En la última edición del Bafici vi una sola película en las salas del festival y esa fue La chica del sur. Por si fuera poca evidencia de la naturaleza excepcional que tuvo, la vi otra vez al día siguiente. Las razones por las que elegí ver esa película en vez de otra fueron varias: no había visto Cándido López: Los campos de batalla, anterior película de José Luis García, pero siempre tuve las mejores referencias de ella; la chica del título era coreana, así que la película conectaba a la Argentina con Corea del Sur, cuya cultura o la imagen que me hice de ella gracias al cine me resulta bastante cercana desde la emergencia simultánea de los nuevos cines de ambos países; y la mujer que aparecía en el afiche se me impuso como una figura fuerte, sexual y políticamente atractiva. Nada más que esos estímulos me llevaron a la sala donde la proyectaban. La presentación añadió otro: una parte considerable del metraje consistía en filmaciones efectuadas por el director con una cámara VHS durante un congreso del partido comunista celebrado en Corea del Norte antes de la caída de la URSS. Vale decir, imágenes tomadas por un argentino, y con argentinos (entre otros, Hernán Lombardi y Eduardo Aliverti), de ese tiempo y esa parte de un mundo cuya configuración era absolutamente distinta al de hoy apenas veinte años atrás, por más remoto y antediluviano que nos parezca el paisaje literal y simbólico allende la cortina de hierro vistos desde la actualidad, entre otras razones porque triunfaron las coordenadas espacio-temporales de circulación tecnológica aceleradas por el neoliberalismo, haciendo a todo envejecer más de la cuenta en mucho menos tiempo.
La película está narrada por el director, que además aparece en unas cuantas ocasiones. Ni su presencia física en el plano ni su tono de voz molestan, entre otras cosas porque no quiere ser el protagonista de una historia que comenzó siéndole ajena y de la que recién con el paso del tiempo comenzó a apropiarse. Jamás se impone al resto de los personajes y la protagonista femenina, fierecilla indomable que a su vigor le suma la inocultable tristeza de las pérdidas más devastadoras, ni siquiera lo intenta. Como en cierta medida es una película sobre duelos, la pausada, precisa y afectuosa voz de García no sólo construye a su personaje, sino también facilita el encuentro entre personas cultural y geográficamente distantes, y crea el clima de genuina y lúcida hospitalidad que nos envuelve a todos mientras la vemos. También hay desconfianza, algún que otro desplante, ironías amables, brillantes pasos de comedia involuntarios en los que se revelan las distancias nacionales tanto como las de género, pero sobre todo las dificultades para establecer una comunicación abierta, capaz de superar el temor a uno mismo y al otro. Hay temas en los que García no escarba porque para hacerlo hubiera debido forzar a su protagonista, y lo obtenido de esa forma habría sido menos sugerente que lo silenciado por propia voluntad.

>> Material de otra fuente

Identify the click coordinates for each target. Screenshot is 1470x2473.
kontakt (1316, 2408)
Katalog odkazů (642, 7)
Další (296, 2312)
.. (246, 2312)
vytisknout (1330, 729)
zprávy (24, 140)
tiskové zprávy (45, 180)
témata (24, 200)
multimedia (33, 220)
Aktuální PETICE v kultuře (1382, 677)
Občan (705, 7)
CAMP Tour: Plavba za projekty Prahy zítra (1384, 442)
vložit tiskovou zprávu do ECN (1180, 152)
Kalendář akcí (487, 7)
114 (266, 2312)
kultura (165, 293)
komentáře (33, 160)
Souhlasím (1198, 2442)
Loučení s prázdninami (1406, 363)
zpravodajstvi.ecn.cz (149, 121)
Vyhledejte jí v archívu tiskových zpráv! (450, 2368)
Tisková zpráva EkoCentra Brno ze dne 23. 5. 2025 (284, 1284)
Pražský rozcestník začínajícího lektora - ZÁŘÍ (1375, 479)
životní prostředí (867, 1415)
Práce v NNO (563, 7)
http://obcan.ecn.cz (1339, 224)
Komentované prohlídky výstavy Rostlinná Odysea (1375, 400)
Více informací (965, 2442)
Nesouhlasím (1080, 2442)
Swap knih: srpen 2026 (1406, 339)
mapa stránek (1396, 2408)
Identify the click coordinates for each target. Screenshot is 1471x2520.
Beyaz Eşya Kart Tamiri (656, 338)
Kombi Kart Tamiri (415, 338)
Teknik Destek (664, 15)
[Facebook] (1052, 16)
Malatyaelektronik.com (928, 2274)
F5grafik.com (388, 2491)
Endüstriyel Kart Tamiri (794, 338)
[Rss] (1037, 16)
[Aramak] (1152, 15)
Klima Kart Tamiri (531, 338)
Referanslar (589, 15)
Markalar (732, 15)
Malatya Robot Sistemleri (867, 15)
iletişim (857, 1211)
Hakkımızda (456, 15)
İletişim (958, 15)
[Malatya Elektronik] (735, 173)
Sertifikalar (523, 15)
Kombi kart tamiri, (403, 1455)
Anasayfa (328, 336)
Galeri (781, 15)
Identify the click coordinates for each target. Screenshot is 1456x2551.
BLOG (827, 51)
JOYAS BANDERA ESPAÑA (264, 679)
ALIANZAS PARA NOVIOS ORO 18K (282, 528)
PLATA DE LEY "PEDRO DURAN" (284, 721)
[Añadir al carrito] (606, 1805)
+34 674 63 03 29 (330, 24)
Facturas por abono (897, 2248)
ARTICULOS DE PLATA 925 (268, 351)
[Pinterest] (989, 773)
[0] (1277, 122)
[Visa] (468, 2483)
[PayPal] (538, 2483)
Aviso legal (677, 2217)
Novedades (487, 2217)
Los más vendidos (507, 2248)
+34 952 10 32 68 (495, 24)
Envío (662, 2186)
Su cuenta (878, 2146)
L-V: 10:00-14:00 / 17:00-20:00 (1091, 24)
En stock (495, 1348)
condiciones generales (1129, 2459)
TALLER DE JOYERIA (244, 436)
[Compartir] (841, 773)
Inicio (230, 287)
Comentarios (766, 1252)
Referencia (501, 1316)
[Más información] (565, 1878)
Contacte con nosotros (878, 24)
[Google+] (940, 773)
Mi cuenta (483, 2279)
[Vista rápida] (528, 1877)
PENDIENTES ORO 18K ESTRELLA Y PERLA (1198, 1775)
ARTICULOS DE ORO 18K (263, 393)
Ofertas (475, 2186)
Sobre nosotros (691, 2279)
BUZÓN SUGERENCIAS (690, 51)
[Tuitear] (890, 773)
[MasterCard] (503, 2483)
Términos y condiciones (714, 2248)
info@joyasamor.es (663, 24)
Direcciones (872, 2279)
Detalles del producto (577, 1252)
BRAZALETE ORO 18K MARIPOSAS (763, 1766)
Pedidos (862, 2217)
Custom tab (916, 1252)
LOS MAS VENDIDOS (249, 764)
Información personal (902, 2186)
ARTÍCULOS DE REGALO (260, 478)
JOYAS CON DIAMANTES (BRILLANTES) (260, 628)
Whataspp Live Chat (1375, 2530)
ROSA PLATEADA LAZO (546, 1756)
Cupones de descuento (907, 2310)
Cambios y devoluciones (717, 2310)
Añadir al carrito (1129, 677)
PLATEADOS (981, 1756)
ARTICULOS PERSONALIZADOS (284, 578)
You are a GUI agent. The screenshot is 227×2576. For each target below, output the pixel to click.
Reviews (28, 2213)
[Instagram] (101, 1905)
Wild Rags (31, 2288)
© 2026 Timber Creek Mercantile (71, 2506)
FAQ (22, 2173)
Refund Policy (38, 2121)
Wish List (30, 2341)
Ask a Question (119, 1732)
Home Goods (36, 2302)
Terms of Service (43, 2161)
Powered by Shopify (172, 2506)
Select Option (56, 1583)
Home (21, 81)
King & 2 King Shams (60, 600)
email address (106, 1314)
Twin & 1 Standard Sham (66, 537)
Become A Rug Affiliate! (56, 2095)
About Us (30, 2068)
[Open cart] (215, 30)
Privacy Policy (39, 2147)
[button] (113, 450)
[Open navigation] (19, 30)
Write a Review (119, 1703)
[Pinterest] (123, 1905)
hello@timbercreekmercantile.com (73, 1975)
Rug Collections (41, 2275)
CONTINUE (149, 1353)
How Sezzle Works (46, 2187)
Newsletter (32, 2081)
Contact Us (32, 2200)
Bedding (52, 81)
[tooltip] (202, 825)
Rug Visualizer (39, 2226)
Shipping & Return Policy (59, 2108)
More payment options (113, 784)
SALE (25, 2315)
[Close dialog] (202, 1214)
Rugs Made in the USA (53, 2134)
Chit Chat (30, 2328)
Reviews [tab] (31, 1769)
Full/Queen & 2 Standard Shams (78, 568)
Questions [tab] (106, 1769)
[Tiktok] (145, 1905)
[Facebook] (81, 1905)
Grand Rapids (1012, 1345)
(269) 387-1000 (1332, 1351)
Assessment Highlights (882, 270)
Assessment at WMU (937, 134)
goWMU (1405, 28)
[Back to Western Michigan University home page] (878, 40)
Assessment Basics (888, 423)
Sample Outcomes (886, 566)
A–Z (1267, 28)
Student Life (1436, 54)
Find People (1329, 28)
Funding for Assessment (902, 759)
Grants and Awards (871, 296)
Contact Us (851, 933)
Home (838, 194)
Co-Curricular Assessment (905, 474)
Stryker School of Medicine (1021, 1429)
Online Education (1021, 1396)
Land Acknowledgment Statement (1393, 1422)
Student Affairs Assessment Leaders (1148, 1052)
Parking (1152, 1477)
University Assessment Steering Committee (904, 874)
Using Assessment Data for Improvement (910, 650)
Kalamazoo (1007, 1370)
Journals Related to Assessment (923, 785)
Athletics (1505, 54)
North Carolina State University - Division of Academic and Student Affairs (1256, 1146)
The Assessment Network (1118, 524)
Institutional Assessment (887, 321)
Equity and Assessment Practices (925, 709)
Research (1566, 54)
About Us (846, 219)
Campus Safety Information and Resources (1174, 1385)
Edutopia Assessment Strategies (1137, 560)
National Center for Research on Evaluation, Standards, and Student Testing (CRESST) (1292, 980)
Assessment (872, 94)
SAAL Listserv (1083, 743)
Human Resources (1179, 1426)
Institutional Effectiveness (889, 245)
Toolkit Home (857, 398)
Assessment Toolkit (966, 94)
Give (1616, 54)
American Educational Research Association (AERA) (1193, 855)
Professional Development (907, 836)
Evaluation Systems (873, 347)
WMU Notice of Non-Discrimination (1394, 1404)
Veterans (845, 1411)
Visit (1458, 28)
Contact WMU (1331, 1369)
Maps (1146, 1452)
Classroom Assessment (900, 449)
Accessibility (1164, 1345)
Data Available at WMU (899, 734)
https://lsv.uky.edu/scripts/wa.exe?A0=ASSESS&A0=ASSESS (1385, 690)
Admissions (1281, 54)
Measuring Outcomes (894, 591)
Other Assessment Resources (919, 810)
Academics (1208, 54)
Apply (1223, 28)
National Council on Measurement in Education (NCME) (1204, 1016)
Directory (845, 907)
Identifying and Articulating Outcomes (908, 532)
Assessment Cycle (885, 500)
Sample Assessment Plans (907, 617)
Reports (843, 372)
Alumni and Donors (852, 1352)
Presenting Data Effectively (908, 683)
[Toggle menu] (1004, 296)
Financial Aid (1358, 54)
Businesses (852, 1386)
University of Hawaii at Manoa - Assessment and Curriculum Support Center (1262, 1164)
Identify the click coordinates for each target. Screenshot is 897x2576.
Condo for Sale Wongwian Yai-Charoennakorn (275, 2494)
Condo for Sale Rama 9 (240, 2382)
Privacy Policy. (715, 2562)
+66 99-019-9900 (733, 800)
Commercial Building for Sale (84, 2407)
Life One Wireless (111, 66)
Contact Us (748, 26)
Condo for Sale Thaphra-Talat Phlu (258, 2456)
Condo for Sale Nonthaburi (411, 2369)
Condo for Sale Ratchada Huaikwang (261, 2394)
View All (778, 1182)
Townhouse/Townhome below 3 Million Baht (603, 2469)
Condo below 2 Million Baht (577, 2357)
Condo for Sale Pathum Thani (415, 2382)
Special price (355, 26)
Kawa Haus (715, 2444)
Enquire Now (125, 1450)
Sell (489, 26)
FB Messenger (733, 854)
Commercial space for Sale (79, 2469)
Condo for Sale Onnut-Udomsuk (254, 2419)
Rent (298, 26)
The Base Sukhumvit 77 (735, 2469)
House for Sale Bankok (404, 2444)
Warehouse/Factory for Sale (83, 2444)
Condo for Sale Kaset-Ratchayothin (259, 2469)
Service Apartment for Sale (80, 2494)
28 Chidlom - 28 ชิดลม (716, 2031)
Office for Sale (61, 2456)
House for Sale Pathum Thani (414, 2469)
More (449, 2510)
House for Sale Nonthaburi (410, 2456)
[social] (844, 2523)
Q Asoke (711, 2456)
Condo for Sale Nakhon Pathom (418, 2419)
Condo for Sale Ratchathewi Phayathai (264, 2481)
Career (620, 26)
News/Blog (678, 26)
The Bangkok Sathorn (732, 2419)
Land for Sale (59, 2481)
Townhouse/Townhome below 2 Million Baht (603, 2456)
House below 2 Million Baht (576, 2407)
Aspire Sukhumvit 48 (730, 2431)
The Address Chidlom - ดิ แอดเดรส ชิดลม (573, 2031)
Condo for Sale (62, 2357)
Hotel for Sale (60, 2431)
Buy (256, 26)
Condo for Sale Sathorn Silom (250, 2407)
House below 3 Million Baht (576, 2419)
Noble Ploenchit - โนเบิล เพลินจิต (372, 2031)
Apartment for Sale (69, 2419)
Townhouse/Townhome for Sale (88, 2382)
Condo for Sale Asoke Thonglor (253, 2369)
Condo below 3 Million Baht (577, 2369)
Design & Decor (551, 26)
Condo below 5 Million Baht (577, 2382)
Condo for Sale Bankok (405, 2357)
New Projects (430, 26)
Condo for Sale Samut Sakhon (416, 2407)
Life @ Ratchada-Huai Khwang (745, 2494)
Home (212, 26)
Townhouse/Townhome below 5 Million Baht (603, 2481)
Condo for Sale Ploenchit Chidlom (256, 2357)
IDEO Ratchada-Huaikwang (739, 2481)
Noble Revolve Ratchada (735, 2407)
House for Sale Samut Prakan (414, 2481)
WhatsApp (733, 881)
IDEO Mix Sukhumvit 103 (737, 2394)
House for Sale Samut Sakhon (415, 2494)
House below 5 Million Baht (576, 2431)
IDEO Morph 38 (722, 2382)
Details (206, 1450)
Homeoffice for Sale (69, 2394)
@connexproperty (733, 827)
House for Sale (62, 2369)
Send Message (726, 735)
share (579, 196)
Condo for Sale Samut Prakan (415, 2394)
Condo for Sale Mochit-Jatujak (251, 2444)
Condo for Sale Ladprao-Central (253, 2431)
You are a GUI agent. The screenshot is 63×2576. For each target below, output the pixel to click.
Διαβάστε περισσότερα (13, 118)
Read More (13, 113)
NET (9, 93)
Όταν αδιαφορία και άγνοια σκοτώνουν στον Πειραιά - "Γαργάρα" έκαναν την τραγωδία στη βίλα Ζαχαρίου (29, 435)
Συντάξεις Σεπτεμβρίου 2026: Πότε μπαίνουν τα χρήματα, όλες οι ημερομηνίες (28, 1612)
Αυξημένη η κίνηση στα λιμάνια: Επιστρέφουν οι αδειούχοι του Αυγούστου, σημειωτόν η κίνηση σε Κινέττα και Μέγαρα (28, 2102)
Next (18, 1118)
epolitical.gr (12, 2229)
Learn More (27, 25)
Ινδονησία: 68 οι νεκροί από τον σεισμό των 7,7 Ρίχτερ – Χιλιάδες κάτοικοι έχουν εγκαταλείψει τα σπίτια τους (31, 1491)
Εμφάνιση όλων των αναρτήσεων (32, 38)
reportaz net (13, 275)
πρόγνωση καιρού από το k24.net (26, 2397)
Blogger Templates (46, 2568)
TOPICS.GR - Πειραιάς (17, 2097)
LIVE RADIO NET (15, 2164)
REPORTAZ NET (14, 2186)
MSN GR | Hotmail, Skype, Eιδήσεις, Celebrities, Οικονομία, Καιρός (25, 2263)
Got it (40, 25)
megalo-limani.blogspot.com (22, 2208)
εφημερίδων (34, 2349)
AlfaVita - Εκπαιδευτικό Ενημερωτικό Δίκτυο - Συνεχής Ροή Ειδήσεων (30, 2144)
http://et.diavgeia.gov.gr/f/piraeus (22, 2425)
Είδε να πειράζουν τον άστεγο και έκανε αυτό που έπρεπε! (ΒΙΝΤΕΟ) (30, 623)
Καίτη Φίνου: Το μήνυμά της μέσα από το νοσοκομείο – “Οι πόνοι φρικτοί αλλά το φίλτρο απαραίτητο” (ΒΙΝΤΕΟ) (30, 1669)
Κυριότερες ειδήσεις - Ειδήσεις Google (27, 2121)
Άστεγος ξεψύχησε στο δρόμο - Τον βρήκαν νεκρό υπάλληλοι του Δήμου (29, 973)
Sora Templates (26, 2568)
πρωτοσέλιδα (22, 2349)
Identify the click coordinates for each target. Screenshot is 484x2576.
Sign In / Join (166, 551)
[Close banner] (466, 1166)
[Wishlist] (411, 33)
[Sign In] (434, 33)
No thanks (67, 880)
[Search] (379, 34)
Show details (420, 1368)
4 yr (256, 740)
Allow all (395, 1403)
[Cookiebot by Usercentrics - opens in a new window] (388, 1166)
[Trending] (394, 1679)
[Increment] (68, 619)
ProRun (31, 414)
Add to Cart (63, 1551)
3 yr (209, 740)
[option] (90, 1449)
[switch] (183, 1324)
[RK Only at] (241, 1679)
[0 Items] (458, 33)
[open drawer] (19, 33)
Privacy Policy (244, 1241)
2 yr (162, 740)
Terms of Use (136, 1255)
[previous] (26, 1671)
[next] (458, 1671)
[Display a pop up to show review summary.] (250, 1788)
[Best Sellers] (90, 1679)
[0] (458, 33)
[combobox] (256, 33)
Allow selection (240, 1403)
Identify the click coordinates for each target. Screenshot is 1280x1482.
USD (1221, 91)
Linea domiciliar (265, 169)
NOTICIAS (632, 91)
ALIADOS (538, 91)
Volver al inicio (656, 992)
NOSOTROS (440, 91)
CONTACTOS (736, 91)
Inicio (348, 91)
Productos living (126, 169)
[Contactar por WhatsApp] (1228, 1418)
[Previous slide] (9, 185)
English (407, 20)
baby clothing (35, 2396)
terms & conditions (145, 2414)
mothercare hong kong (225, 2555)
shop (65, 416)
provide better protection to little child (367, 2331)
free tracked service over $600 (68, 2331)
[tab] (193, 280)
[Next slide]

Las imágenes filmadas en Corea del Norte son fabulosas y el modo en que García llegó allí no lo es menos. Era su hermano quien debió asistir a ese congreso y le cedió pasajes y estadía ante la imposibilidad de hacerlo. Como uno de esos personajes de Hitchcock involucrados en situaciones que en apariencia no buscaron, pero a las que responden con altura, García no sólo se encontró en el congreso de un partido del que no era miembro en uno de los países más aislados del bloque comunista, sino que coincidió con la llegada de una activista de Corea del Sur que vulneró los controles fronterizos, penetró en la mitad del Norte, pidió públicamente por la reunificación y cruzó de nuevo al Sur por ese paso de frontera oficial que hemos visto en tantas películas coreanas de ficción (Joint Security Area, de Park Chan-wook, por ejemplo), para ser detenida del lado democrático. La cámara de García estuvo a centímetros de esa mujer y la marca indeleble que dejó en ese hombre que todavía no era director de cine ni esposo ni padre, como señala en un momento, se extiende a nosotros gracias a esa rusticidad de las imágenes grabadas en VHS que llegan con la materialidad que le da el paso del tiempo y el contraste con la translúcida nitidez de las contemporáneas. Desde entonces pasaron más de dos décadas, y promediando la duración de la película volvemos al presente en el que García se propone viajar a Corea del Sur a buscar a esa chica para saber qué fue de ella. Esa segunda mitad está llena de sorpresas, situaciones dramáticas, detalles de puesta en escena, impresión de veracidad, revelaciones, gags, accidentes y silencios significativos sobre los que espero extenderme después de verla por tercera vez.